Lisp In 200 Lines

Contrary to popular belief, LISP does not stand for “lots of irritating spurious parenthesis.” However, it is true that people tend to love or hate this venerable programming language. Whichever side of the fence you’re on, many of the ideas it launched decades ago have become staples of other newer languages. How much C code do you think it takes to make a functional LISP system? If you guessed more than 200, you’ll want to go look at this GitHub repository.

Actually, the code isn’t as good as the (sort of) literate programming white paper on the program, but it gives a good overview of how 200 lines of C code can produce a working LISP-like language good enough to create its own eval loop. It does lack memory handling and error detection, so if you really wanted to use it, you’d probably need to spruce it up a bit.

Is this practical? We don’t doubt the educational value, but we were really interested in how it could squeeze into a microcontroller since it is so sparse. While we haven’t tried it, we could see using a PC development tool (coded in proper LISP) to detect errors. Many embedded systems have a pretty static memory footprint, so maybe the lack of memory management would not be a major problem. Then, too, it would be pretty easy to add your own functions for explicit memory management which is probably better for a microcontroller, anyway.

On the other hand, we’ve seen small LISP interpreters before already running on micro-sized hardware. Naturally, if you can do that on an AVR, the ESP8266 can easily match that. What do you with a pint-sized, battery-operated LISP machine? Beats us. We doubt you’ll be moving your Emacs macros to one anytime soon.

16 thoughts on “Lisp In 200 Lines

  1. Interesting paper, but in this 200 lines only define the basic primitives, the virtual machine processor. One must add at least all the conditionnal and arithmetic primitives, at the end it will be a lot more than 200 lines.

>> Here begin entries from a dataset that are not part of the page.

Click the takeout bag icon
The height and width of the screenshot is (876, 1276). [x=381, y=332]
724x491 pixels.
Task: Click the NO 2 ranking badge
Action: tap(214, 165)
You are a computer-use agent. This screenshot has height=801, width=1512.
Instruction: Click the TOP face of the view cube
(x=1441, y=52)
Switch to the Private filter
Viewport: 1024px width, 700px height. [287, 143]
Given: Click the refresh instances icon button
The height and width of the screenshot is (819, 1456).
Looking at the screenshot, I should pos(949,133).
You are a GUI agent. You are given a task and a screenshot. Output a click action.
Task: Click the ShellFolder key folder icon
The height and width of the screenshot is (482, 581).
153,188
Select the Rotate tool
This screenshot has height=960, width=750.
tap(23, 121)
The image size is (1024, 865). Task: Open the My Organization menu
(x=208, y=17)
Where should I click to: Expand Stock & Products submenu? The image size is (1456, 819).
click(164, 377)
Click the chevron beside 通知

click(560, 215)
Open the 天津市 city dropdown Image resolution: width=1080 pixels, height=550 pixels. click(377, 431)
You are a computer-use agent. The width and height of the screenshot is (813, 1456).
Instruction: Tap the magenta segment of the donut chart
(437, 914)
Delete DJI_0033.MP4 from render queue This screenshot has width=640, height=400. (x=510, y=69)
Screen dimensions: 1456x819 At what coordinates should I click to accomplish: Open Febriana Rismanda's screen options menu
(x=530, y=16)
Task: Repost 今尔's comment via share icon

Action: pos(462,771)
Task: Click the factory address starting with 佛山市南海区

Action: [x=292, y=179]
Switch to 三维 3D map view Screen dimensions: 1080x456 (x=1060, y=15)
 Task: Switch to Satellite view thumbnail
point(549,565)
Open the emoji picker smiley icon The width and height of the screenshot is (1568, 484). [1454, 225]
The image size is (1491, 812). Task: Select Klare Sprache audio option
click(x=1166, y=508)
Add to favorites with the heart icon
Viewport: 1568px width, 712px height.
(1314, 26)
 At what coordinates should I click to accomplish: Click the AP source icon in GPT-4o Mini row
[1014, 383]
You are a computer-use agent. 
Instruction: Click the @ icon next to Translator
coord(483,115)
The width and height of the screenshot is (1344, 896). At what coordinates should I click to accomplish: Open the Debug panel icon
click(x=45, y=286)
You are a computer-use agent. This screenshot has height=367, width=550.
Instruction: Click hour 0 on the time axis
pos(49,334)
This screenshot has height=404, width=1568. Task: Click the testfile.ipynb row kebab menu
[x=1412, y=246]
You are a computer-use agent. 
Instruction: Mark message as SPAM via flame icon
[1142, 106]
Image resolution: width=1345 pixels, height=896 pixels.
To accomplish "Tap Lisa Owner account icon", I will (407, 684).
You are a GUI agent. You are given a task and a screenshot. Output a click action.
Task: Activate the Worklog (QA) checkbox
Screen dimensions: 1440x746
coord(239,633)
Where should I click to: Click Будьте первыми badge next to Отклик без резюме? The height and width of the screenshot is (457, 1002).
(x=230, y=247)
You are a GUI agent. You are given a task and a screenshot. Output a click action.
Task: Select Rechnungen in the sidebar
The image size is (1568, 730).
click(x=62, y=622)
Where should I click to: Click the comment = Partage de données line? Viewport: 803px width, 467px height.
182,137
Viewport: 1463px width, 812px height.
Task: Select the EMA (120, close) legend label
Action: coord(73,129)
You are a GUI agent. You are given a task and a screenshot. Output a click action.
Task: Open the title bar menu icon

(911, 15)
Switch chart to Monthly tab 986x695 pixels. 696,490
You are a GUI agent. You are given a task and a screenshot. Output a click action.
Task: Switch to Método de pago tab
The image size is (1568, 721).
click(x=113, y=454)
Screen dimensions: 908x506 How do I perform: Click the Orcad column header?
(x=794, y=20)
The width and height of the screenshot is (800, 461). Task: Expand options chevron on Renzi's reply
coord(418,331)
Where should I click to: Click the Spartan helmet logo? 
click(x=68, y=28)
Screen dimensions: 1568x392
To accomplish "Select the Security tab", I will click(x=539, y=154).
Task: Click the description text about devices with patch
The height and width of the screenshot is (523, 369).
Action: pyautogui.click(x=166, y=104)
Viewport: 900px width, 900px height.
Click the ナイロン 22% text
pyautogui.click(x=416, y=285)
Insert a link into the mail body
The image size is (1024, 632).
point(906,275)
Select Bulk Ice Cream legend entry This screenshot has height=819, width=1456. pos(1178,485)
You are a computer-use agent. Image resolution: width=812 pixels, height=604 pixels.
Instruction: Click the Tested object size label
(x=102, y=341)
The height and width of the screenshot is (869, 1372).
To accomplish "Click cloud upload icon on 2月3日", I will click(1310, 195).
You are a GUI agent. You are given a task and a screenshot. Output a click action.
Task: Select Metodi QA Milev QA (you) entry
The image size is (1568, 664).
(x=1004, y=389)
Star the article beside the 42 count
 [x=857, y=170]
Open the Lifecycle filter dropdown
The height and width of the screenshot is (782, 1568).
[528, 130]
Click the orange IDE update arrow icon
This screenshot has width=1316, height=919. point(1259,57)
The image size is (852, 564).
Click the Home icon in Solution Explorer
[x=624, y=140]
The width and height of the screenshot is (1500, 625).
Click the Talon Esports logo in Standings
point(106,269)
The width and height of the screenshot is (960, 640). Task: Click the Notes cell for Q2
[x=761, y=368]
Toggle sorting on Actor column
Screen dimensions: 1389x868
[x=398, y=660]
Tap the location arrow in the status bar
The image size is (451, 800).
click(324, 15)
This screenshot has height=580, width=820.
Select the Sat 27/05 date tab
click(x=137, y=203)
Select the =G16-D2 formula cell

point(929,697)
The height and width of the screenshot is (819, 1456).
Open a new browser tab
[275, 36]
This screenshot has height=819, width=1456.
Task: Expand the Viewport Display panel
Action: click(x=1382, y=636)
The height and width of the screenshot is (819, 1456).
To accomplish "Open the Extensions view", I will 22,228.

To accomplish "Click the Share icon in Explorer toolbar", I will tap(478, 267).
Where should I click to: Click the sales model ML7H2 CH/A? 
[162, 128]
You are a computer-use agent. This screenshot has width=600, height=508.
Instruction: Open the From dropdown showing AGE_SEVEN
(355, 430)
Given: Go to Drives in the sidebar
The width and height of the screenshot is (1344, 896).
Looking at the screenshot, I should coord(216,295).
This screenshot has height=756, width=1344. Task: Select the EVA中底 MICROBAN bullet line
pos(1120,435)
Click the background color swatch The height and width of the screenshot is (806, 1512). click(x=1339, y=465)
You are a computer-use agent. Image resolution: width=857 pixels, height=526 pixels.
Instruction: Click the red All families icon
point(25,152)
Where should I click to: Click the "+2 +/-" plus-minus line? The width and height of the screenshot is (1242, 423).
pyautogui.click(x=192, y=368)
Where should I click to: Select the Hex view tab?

  2. I really hate the whole “lines of code” metric. I have a set of source files, all with the same exact code in them, but a very wide range of line numbers. Just look at C code written in Linux-KNF versus K&R style, you get a difference of 10% in lines between the two. Then there are all the conventions of how many statements are placed on each line, or things like printf and whether a multi-line message should be done in one printf or one printf per line. Then there are the debates on whether #ifdef blocks count as lines of code.

    I prefer to measure c-code by number of semis (Semicolons), much more accurate since it measures what the compiler parses versus what a human would parse. Or I’ll do the measurement of how many lines of assembly the compiler outputs.

    1. I tend to measure code by whether it produces usable programs. What good for is a program with thousands of lines or semicolons if the result is but Microsoft quality?

      1. Well, you are talking about code-quality, not code size. The two are not related in any way.

        I’ve seen 50 line and 500,000 line programs that I’d call near-perfect and some equal-sized ones that I’d label as “looks like the author just piped /dev/random directly into the compiler until an executable popped out”.

        And even if you mean execution speed, I’ve seen programs that were originally 30-40 lines long that ran slowly but tacking on thousands more lines made the thing 100x faster and more reliable. That was probably at the same rate that I saw large programs get faster after reducing the number of lines.

        Case in point, I had built a configuration file parser. The first version was a lean 25-line program utilizing a massive regex to parse inputs and ran slow as hell. I then re-write it as a ~2000 line block of case statements, but completed in about 3% of the time as the first version.

        But overall, that is why I also measure programs on the number of lines of assembly the compiler pukes out before it get compiled into executable code. The two versions of that configuration file parser I wrote produced a very different number of lines in assembly with the ~2000 line version having about 1/20th of the lines when you expanded the loops of the first one.

        1. Sorry, madame, you missed the point.

          “Measuring code” is an arbitrary exercise if that measurement tells you nothing about whether the code creates usable programs, good programs, readable code, servicable code, well documented code, performant results – or anything. It is just counting characters.